Directions -> The required answer is each line in the entries below where "computer" occurs.

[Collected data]
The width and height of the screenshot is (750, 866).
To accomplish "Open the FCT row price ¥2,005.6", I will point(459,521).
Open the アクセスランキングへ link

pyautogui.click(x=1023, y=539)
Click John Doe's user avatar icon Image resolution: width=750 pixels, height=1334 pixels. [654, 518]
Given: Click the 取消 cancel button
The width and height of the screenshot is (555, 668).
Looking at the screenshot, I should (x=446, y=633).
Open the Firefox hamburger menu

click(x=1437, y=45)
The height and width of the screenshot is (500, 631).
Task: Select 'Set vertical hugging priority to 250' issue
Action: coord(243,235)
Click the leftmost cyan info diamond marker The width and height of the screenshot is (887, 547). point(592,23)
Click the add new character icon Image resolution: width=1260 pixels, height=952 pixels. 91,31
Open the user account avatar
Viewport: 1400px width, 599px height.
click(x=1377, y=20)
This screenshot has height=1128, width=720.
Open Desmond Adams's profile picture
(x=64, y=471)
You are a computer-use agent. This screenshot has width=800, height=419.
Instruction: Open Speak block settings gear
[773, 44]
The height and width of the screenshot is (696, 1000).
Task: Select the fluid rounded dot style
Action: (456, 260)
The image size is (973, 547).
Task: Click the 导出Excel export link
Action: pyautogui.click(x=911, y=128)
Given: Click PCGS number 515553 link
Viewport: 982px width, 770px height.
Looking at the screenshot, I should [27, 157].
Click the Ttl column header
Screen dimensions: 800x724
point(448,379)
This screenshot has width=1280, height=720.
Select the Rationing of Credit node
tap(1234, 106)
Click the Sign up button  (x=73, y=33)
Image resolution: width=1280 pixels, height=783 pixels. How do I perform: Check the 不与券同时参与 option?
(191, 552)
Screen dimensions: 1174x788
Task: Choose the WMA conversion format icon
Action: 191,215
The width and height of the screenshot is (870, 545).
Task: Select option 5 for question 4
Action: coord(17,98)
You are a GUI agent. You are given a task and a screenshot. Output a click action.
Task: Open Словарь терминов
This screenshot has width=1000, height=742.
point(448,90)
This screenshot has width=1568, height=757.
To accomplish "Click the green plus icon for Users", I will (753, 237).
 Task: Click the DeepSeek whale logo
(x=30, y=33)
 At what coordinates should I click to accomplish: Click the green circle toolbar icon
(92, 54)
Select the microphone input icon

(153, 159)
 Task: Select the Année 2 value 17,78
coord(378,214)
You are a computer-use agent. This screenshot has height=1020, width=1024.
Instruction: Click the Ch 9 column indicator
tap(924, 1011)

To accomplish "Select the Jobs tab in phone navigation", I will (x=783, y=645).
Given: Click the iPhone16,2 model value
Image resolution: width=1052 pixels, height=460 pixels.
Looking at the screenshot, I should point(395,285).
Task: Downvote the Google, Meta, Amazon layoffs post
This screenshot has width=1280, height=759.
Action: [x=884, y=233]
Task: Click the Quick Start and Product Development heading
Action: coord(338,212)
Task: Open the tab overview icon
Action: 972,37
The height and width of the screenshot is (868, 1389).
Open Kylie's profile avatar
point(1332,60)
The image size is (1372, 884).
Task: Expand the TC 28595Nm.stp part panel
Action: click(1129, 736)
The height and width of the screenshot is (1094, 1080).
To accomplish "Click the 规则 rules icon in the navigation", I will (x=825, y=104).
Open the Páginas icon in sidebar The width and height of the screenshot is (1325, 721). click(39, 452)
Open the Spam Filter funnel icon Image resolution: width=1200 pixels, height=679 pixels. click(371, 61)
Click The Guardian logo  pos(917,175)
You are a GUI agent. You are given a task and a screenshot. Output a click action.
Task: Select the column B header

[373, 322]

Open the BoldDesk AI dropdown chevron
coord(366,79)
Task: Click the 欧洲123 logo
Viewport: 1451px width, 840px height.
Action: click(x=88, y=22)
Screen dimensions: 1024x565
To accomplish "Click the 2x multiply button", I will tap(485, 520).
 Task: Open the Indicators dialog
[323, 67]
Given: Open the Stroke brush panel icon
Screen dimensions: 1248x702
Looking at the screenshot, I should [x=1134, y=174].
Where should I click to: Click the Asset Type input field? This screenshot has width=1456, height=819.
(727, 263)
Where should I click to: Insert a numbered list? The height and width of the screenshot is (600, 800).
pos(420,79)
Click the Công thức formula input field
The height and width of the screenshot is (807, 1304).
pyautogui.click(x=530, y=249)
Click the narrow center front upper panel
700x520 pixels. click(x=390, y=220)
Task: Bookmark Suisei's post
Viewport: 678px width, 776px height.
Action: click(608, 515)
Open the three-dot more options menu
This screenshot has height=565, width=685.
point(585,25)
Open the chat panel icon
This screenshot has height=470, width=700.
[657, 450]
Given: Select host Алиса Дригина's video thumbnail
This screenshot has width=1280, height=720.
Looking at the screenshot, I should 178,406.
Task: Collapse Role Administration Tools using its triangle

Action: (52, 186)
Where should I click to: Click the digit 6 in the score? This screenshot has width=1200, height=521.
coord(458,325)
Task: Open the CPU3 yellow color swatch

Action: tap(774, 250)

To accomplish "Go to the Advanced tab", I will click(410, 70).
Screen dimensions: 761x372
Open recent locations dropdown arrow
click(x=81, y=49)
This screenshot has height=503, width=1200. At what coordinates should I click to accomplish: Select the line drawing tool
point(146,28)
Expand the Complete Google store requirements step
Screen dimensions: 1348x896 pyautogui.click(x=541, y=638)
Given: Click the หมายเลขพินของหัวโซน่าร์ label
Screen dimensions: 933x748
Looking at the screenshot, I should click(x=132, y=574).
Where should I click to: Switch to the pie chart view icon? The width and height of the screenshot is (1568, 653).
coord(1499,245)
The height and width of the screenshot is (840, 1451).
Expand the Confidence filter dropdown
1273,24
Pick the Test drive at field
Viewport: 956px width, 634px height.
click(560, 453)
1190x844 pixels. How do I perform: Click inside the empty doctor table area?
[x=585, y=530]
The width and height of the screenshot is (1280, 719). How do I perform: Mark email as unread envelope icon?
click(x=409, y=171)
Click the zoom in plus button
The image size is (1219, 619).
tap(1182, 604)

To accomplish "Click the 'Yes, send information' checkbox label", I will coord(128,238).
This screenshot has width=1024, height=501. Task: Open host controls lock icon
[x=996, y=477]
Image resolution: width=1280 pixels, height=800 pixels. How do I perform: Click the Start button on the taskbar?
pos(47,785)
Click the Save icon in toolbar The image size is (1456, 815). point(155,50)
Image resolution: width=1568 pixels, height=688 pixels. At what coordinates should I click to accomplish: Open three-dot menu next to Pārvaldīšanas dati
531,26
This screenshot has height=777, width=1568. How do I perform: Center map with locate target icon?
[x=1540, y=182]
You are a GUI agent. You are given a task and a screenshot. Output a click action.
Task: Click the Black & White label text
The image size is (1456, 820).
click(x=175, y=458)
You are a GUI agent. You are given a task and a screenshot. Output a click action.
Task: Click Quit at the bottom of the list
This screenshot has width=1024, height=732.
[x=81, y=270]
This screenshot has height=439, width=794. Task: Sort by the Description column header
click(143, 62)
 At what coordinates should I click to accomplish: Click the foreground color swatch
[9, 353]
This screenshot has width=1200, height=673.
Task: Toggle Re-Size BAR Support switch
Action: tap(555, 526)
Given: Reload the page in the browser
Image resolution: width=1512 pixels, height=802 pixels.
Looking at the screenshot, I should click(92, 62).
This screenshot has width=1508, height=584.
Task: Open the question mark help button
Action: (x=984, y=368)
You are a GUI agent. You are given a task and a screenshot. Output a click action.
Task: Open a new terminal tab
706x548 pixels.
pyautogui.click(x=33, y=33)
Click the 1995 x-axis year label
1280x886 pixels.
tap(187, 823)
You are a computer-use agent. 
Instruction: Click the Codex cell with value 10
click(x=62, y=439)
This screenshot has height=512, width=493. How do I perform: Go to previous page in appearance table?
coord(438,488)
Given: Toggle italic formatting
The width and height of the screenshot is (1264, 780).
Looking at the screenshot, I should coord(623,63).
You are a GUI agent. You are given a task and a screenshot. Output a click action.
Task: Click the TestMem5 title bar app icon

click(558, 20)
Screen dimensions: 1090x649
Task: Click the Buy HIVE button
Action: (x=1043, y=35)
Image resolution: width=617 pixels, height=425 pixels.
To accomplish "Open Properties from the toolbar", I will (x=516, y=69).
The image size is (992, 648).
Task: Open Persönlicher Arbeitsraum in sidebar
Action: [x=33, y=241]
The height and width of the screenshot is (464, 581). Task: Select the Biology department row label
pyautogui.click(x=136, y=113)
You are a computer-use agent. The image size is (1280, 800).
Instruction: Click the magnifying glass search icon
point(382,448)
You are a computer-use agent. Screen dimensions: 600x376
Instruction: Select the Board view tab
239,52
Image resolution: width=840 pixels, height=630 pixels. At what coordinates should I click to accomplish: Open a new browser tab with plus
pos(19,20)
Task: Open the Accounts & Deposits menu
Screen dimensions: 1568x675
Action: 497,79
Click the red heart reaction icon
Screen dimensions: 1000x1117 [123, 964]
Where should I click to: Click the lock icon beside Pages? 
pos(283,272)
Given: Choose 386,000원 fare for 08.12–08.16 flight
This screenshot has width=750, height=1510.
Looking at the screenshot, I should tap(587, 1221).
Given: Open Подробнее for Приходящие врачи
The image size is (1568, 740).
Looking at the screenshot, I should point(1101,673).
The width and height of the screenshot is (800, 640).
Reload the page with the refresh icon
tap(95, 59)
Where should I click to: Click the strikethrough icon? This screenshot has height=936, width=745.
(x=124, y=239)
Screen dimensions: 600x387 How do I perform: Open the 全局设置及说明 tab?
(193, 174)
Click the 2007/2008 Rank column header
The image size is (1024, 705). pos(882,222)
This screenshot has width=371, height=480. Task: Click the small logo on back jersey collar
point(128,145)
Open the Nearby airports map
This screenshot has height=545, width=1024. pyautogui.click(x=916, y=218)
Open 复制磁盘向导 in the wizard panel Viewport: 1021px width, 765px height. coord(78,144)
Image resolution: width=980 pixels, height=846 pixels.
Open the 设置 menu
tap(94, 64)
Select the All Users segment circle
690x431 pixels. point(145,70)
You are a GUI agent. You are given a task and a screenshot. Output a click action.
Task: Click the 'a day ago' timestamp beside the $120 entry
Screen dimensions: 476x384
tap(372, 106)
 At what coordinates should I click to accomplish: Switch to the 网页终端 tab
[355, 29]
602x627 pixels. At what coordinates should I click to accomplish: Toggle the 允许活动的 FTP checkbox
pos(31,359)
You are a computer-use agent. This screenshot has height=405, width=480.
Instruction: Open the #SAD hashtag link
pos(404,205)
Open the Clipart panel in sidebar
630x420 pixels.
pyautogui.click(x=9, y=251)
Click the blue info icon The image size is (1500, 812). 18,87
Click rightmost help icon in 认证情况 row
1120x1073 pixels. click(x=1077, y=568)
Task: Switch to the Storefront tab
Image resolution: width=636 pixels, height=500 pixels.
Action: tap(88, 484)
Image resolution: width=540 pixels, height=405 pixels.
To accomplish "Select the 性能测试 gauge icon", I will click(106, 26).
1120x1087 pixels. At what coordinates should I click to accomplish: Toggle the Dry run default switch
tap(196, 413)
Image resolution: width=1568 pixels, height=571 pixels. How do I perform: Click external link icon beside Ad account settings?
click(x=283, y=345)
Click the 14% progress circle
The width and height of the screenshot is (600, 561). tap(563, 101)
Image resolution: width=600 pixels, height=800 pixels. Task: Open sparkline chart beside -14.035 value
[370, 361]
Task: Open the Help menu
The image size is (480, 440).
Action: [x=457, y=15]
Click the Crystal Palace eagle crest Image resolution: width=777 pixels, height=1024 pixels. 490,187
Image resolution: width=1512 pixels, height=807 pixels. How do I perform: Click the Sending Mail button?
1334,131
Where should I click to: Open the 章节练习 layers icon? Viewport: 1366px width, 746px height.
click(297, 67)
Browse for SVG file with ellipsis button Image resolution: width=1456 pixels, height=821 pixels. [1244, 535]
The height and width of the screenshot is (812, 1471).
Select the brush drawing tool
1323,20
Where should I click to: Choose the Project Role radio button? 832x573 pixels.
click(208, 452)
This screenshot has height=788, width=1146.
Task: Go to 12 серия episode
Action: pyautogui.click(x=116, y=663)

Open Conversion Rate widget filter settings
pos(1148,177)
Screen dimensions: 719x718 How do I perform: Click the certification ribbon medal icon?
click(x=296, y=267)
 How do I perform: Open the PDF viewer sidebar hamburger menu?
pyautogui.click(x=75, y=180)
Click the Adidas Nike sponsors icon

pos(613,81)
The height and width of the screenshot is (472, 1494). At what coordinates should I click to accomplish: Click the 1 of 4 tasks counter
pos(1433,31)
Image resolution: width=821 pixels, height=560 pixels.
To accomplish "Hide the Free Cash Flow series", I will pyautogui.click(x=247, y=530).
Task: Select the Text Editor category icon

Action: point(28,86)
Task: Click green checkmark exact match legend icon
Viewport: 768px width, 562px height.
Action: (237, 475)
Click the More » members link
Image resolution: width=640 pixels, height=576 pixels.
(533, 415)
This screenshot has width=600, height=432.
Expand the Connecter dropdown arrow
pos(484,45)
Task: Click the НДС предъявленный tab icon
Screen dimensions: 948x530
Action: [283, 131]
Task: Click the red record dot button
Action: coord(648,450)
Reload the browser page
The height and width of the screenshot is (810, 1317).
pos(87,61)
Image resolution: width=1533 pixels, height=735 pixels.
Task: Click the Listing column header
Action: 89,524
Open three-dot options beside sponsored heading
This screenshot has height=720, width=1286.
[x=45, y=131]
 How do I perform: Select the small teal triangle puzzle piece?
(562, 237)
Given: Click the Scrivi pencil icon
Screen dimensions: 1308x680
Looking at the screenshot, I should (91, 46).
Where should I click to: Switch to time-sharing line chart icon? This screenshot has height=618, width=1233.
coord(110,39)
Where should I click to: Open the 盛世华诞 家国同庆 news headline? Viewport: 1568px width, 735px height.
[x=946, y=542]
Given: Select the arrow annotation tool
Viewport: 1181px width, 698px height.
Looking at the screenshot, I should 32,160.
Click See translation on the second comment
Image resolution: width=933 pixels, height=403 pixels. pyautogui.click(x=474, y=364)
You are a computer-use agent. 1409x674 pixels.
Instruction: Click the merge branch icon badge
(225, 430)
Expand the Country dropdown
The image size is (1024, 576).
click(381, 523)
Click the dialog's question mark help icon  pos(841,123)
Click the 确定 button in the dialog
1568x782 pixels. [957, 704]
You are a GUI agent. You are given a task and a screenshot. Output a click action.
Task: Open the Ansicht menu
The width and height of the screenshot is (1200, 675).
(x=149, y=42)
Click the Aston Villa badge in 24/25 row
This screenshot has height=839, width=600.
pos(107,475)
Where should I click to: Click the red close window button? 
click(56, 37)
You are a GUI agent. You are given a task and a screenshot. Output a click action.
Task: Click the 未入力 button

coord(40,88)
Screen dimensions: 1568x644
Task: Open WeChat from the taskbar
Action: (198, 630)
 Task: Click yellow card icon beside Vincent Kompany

Answer to this task ->
You are a computer-use agent. This screenshot has width=800, height=419.
You are a computer-use agent. This screenshot has height=1020, width=1024.
You are a computer-use agent. 
You are a computer-use agent. The image size is (1280, 800).
You are a computer-use agent. Screen dimensions: 600x376
You are a computer-use agent. This screenshot has height=405, width=480.
You are a computer-use agent. 1409x674 pixels.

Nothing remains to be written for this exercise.